[Task material Boundary: Start]
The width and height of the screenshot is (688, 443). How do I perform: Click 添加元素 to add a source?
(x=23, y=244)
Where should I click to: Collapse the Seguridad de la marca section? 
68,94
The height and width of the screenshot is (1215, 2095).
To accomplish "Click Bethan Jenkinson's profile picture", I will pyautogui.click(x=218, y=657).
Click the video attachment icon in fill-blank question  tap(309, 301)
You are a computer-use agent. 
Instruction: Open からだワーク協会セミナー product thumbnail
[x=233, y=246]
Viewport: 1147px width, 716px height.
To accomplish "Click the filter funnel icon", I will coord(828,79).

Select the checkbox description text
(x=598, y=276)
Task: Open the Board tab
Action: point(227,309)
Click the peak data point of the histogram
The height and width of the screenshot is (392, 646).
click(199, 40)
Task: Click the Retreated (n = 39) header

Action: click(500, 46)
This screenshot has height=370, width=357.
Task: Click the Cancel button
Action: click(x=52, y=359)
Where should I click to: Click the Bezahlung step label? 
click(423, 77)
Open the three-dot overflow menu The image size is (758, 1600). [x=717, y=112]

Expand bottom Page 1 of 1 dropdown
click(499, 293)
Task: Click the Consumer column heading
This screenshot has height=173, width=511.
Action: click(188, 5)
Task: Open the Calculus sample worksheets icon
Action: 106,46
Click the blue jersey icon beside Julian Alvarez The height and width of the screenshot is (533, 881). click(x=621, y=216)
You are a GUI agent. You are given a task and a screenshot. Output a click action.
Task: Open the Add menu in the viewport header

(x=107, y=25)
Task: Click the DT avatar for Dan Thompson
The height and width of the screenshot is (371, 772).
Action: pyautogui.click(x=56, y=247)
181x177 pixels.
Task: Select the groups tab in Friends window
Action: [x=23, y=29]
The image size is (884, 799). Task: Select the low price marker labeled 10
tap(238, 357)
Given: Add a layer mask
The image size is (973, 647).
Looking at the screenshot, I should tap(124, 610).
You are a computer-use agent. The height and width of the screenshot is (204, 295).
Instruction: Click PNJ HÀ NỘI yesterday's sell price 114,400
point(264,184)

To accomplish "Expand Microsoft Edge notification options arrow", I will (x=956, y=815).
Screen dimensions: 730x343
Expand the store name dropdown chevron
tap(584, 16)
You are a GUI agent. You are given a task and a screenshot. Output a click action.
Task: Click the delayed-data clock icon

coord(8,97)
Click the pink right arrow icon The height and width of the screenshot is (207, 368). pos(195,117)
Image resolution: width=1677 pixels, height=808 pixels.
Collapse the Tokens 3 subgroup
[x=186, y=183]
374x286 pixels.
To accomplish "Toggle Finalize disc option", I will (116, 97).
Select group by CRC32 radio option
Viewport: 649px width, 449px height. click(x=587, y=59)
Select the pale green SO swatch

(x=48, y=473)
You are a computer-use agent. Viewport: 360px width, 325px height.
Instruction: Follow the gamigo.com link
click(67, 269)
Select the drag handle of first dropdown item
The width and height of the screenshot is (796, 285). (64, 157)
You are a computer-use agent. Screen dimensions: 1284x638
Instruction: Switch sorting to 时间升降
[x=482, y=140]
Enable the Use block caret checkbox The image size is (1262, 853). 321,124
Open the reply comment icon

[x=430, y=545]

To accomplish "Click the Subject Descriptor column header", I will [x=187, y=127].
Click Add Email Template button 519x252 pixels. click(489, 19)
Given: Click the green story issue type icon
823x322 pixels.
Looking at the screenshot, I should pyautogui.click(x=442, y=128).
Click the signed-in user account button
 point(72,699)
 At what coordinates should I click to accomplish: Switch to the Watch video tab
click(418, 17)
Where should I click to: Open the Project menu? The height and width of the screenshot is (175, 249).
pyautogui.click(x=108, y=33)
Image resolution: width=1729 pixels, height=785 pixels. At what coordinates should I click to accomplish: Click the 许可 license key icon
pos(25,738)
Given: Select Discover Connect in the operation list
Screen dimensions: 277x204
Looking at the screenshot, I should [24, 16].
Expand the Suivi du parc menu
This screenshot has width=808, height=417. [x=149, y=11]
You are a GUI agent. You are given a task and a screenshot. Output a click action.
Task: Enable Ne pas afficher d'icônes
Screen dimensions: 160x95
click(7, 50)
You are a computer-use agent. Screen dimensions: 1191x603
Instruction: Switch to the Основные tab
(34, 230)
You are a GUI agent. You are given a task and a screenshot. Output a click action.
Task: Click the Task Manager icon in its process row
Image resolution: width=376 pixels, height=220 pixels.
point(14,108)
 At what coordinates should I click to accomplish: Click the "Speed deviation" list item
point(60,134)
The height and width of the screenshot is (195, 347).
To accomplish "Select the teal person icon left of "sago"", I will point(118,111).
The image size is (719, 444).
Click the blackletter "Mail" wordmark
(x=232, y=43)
[Task material Boundary: End]
Aim of the exercise: Your task is to return each line of the data above that contains the string "column".

Result:
Task: Click the Consumer column heading
To accomplish "Click the Subject Descriptor column header", I will [x=187, y=127].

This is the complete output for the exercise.